M/s Tara Genset Engineers (Regd.)

Date:-2022-10-31

In:-gst

Issue Favourable to Tax Payer ?:- no

Held - We observe that without the fuel, the Diesel Generator (DG) Set cannot be operated to generate/ produce “Electricity”, i.e. intended purpose of installing DG set on hire is not achieved. The rental service of Diesel Generator (DG) Set has the integral component of running the Diesel Generator and for this to undertake, “Diesel” is required. The running condition of Diesel Generator (DG) Set cannot be achieved without the fuel i.e. the “Diesel”. The contract entered between the applicant and the recipient is for the hiring of DG Set and is a comprehensive contract with the consideration having a fixed component and a variable component. The fixed component is the monthly fixed rent charged in the invoice for the DG Set and the variable charge (Running Charges) is the charge for the diesel used. Both are part of the same consideration and are for the contract of supplying DG Set on hire. Though it appears that the applicant is receiving the reimbursement of diesel cost, but we opine that the recipient is not paying for the diesel only but for the services of DG Set which have been hire on rent and the diesel is an integral part of the supply of DG Set rental service. There is no separate contract for supply of diesel and even single invoice is issued for the supply of rental service of DG Set although both the components are shown separately.
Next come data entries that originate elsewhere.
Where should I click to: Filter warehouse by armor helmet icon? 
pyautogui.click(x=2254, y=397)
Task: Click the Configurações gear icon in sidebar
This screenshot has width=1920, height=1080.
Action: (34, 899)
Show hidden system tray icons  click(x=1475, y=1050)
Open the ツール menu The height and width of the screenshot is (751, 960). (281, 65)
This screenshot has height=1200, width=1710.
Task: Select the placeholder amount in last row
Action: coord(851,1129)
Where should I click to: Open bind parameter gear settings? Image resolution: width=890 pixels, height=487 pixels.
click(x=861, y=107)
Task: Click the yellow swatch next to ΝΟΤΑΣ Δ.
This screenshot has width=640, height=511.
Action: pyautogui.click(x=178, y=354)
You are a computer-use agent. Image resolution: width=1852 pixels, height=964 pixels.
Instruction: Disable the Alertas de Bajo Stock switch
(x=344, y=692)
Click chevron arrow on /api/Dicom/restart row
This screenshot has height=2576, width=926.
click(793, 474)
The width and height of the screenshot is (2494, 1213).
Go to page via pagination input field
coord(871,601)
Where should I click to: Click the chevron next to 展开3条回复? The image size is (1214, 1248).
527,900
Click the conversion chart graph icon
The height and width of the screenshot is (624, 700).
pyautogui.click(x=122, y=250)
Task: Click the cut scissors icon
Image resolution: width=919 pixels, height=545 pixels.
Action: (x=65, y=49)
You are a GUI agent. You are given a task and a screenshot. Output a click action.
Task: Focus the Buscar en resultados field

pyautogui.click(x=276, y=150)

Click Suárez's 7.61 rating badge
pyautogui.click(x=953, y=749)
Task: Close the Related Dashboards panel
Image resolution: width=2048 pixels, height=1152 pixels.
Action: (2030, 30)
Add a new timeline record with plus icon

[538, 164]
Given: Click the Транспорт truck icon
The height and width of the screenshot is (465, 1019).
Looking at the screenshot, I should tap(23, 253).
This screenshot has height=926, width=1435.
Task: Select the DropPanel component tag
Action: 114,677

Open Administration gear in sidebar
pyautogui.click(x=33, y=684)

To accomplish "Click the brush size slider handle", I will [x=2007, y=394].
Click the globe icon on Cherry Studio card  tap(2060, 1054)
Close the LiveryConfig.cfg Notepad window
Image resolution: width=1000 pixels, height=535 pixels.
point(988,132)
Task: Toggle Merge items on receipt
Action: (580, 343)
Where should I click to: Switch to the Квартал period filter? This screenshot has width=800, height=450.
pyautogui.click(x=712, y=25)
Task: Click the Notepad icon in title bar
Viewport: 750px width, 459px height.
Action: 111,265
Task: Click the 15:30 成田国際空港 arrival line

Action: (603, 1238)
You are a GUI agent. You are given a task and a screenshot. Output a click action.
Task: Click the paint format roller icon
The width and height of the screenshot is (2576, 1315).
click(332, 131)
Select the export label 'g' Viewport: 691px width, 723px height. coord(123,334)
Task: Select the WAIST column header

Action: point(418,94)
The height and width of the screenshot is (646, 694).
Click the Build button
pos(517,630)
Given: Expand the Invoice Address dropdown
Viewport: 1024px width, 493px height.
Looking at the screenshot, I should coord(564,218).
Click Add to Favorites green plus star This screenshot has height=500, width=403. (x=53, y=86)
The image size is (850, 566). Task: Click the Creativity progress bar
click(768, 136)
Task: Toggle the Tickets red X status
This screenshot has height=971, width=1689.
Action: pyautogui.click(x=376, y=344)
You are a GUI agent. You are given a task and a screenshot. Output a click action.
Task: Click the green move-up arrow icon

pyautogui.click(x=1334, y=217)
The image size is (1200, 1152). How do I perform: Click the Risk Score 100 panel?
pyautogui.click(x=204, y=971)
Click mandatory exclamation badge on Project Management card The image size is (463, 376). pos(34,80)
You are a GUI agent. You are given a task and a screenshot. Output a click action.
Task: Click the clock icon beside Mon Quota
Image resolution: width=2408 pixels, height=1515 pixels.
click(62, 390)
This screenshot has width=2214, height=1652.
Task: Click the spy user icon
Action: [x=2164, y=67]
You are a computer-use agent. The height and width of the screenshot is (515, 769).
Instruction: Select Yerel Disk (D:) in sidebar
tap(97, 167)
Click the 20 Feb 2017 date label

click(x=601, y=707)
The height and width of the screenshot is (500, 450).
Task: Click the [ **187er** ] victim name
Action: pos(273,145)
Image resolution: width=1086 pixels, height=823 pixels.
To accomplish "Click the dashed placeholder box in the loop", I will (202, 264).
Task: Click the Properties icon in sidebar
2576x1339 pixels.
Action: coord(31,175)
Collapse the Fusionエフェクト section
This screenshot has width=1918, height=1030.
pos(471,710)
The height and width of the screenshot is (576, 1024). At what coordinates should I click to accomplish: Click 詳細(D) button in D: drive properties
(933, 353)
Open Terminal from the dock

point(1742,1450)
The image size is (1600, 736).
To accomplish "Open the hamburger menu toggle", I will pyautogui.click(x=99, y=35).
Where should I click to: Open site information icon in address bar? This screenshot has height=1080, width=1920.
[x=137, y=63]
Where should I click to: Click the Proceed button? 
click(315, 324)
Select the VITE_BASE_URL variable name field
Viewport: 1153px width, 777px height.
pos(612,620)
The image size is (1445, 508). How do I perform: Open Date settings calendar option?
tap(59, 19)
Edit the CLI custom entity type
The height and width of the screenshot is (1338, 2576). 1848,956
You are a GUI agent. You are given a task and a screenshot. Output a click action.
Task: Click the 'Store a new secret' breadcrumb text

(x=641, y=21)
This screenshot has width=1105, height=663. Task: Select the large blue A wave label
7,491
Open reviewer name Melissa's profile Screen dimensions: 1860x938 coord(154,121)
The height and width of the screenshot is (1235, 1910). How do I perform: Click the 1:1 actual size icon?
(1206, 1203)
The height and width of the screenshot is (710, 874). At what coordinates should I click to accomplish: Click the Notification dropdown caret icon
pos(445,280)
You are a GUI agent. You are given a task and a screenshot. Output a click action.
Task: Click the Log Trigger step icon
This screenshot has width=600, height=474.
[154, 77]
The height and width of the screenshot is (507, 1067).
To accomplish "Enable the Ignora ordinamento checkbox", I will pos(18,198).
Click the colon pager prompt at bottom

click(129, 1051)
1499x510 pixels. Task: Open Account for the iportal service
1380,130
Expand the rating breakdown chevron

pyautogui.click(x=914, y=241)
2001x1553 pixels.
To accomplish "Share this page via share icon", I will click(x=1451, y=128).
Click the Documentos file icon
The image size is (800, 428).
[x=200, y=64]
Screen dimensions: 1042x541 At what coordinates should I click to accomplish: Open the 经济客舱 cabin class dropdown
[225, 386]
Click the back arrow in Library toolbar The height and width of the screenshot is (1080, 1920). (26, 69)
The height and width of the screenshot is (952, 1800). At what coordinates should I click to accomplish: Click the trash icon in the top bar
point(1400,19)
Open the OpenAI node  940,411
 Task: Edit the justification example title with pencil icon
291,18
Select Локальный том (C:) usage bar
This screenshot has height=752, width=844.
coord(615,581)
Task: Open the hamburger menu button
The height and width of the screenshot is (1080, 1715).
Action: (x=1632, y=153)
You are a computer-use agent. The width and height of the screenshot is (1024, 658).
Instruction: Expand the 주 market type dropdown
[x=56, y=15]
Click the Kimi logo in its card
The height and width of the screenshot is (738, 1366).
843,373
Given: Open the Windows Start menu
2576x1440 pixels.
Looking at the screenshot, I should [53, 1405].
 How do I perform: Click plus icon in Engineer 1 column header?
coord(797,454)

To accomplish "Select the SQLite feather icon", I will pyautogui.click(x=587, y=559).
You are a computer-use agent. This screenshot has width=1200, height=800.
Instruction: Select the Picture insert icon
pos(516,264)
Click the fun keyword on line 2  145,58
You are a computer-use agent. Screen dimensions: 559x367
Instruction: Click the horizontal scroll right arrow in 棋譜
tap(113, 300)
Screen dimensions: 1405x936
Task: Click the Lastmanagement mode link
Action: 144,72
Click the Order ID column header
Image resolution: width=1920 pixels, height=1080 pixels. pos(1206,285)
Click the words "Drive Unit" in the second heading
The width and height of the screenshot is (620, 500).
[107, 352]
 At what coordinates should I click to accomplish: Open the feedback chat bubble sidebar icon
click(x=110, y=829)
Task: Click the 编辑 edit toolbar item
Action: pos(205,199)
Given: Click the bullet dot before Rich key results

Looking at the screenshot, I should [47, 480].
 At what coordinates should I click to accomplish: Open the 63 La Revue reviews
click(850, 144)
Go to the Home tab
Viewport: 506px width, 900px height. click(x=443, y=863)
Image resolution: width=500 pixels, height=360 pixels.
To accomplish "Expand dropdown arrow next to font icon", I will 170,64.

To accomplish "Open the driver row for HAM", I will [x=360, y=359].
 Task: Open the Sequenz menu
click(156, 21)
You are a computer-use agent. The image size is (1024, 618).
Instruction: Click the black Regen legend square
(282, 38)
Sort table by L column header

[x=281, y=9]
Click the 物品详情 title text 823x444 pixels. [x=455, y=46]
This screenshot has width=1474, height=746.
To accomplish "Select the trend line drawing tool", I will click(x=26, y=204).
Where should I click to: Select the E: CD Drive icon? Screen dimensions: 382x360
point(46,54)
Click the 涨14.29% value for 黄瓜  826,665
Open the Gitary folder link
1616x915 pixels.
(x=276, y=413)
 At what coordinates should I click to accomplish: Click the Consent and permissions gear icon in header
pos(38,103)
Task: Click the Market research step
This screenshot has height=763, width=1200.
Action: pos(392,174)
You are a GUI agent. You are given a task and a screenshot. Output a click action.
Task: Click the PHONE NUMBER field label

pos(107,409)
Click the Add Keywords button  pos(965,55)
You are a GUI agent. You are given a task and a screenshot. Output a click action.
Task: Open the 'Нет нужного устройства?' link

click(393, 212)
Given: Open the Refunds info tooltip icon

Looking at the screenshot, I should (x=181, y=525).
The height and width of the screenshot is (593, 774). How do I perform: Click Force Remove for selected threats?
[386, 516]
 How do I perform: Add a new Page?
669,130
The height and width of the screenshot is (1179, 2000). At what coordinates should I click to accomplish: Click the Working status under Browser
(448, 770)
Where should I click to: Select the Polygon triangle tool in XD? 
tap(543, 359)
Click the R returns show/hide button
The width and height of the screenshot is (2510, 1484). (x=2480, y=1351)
Hence, the reimbursement of expenses as cost of the diesel, for running of the DG Set is nothing but the additional consideration for the renting of DG Set and attracts GST @18%. We also find that Karnataka Authority for Advance Ruling vide Advance Ruling No. KAR ADRG 44/2021 dated 30.07.2021 in the similar case of M/s. Goodwill Autos, Hubbali, Dharwad has held that the cost of the diesel incurred for running DG Set in the course of providing DG Rental Service is nothing but additional consideration for the supply of DG Set on rent as per section 15 of the GST Act and hence attracts GST @ 18%. In view of the above facts and discussion held above we hold that consideration for reimbursement of expenses, as cost of the diesel for running of the DG Set, is nothing but the additional consideration for the renting of DG Set and attracts GST @ 18% under the provisions of Central Goods and Services Tax Act, 2017 & Uttarakhand Goods and Service Tax Act, 2017.